[wp-hackers] Absolute vs. relative URLs

Leonid Mamchenkov leonid at mamchenkov.net
Sat Apr 21 13:23:20 GMT 2007


On 4/21/07, Matthias Bauer <moeffju at moeffju.net> wrote:
> On 21.04.2007 14:50 Leonid Mamchenkov wrote:
> > Absolute URLs is about the biggest problem in our
> > development/deployment process for our customer's web sites.
> Aside from the matter of absolute vs. relative URIs, why don't you just
> set up a development server and make an internal DNS entry to point the
> target domain to it, or change your HOSTS file?

Developers aren't all on internal network.  Isn't  it a common thing now?

> Or develop on the target server in a subdirectory, then change the
> document root when finished,

Target server usually belongs to or administrated by the customer.

> or use rewrite?

That's an ugly option.

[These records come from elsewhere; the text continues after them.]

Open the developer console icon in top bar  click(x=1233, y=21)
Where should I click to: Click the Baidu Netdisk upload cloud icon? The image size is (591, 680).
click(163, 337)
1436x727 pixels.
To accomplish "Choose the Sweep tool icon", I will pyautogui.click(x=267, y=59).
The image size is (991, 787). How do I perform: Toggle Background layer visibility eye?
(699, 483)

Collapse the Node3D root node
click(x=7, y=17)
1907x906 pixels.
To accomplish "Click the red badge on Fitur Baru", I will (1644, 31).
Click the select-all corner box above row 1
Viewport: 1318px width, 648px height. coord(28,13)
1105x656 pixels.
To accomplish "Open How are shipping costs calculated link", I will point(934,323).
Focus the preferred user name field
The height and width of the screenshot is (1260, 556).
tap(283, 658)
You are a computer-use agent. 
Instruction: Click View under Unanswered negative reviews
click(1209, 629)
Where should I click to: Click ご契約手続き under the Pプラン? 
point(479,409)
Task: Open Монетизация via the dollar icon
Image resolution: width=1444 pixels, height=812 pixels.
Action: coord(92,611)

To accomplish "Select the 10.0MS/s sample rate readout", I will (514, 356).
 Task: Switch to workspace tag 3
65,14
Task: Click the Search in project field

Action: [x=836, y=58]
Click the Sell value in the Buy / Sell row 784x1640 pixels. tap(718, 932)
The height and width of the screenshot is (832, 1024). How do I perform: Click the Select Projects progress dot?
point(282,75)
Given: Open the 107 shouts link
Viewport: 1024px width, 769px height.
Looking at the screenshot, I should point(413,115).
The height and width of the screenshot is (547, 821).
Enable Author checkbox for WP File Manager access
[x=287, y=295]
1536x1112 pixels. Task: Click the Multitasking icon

But an option, yes.

> There are many solutions to your problem that don't
> require changes to the WordPress core.
> Or you could just roll those patches into your deployed versions yourself...

>From the Google search results, it seems that we aren't the only ones
who have the problem with absolute URLs.  What's so great about them

There is already a configuration file for the database connectivity.
Numerous other systems keep a URL and a file system path in there too.
 It's native, it's what people are used to.  If someone, who is not
very familiar with WordPress needs to move it around, he/she can just
edit to lines of config file instead of doing lots of documentation
reading and then performing SQL trickery.  With relative URLs, things
like backups, hot standby's, and development/production setups are
trivial. With absolute URLs, these all are a pain.

Absolute URLs really look like a bad decision. Except for when RSS
feeds are involved, but those are easy to take care of.